U.S. accident investigators and Ethiopian officials dispute why a sensor breakdown occurred before a Boeing 737 Max crashed in March 2019, just after takeoff from Addis Ababa.
On Tuesday, the National Transportation Safety Board confirmed the bad sensor reading to result from interaction with an object, most likely a bird.
According to Ethiopia’s aviation authorities, electrical problems that have existed since the plane’s creation are what are causing the sensor, which measures the plane’s nose direction, to give incorrect signals.
In a report dated Jan. 13 and made public on Tuesday, the NTSB stated that there are no specifics in Ethiopia’s final report on the incident to justify the conclusion that there was an electrical issue.

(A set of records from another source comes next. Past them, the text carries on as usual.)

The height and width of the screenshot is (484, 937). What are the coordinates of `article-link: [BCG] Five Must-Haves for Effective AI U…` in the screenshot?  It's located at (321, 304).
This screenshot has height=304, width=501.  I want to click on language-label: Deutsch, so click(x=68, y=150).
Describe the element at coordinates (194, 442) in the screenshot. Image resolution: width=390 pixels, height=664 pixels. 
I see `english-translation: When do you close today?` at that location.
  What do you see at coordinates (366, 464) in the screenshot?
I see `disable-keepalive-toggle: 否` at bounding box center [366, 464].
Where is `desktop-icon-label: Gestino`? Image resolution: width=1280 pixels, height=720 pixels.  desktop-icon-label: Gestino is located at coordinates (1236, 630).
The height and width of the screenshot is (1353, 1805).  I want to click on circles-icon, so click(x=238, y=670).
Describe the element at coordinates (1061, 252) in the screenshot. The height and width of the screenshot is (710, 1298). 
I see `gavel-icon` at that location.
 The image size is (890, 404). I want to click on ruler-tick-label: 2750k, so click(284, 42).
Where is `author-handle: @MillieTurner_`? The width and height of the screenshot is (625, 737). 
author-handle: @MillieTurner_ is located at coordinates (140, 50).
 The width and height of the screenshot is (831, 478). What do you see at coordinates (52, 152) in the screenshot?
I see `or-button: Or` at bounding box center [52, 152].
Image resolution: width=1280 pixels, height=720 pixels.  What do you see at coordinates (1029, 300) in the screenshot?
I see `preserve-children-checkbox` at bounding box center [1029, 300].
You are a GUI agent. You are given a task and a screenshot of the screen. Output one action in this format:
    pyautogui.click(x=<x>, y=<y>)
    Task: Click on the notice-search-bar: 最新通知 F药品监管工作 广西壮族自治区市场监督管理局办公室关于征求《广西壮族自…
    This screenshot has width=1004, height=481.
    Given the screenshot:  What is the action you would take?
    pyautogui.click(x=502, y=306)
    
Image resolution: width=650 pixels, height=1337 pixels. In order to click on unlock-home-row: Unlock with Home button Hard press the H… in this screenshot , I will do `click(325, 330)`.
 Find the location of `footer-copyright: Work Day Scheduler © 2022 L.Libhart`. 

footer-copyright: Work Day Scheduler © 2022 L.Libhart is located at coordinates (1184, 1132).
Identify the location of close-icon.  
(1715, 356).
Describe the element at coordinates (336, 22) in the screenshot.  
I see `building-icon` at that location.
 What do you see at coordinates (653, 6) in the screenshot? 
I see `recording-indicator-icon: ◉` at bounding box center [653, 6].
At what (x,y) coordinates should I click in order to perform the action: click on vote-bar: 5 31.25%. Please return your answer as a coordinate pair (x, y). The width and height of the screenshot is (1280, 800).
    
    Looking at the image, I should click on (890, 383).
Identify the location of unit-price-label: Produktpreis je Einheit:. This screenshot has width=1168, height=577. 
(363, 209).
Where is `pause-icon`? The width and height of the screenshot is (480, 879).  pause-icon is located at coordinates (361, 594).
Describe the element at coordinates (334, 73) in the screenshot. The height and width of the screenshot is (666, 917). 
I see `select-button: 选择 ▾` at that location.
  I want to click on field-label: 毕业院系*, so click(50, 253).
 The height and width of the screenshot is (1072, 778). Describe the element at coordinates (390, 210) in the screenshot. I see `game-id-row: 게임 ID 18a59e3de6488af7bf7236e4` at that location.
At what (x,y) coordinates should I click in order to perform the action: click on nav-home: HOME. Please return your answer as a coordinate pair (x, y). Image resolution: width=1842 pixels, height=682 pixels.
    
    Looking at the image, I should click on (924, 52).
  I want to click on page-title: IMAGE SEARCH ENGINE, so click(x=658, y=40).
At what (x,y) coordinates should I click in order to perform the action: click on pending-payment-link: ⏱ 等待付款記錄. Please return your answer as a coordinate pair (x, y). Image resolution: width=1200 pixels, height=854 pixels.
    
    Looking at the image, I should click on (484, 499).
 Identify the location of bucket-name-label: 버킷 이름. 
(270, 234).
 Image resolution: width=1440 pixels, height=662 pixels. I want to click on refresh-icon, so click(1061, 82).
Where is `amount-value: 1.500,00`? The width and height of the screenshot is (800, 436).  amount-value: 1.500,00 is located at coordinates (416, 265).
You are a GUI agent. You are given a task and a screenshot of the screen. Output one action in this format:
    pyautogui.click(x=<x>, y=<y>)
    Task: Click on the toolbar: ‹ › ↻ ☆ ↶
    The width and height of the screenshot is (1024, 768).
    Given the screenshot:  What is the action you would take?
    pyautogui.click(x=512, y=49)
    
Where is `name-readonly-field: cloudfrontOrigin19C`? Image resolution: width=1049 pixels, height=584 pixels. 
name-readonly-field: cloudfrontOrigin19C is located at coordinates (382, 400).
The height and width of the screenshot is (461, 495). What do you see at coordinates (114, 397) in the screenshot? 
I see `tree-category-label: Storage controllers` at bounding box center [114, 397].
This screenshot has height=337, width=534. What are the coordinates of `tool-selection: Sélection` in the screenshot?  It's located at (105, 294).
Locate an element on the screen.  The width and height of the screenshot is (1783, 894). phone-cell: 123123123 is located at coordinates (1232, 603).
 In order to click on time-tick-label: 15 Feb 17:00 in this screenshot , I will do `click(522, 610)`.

The U.S. board partially relied on Collins Aerospace’s fault analysis, which produced the sensor.
Both parties concur that the sensor readings triggered Max’s innovative automated flight-control system to pitch the plane’s nose downward.
The pilots failed to recover control.
All 157 people on board were killed in the tragedy, which happened less than five months after a Max crash in Indonesia claimed 189 lives.
The NTSB published its new comments three weeks after its original critique of Ethiopia’s findings regarding the cause of the tragedy, which resulted in the worldwide suspension of all Max planes for almost two years.
Boeing will be charged with cheating the US on Thursday in a federal court in Texas.
After Boeing enters a plea to the fraud allegation, more than a dozen relatives of crash victims have petitioned the court for time to speak.
The families are pressuring the Justice Department to reconsider a 2021 deal in which Boeing agreed to pay $2.5 billion to avoid being charged with a crime for how it secured regulatory approval for the plane. Justice Department and Boeing both oppose reopening the settlement.
Boeing has not made the name of the “suitable person” appointed by the judge’s public knowledge.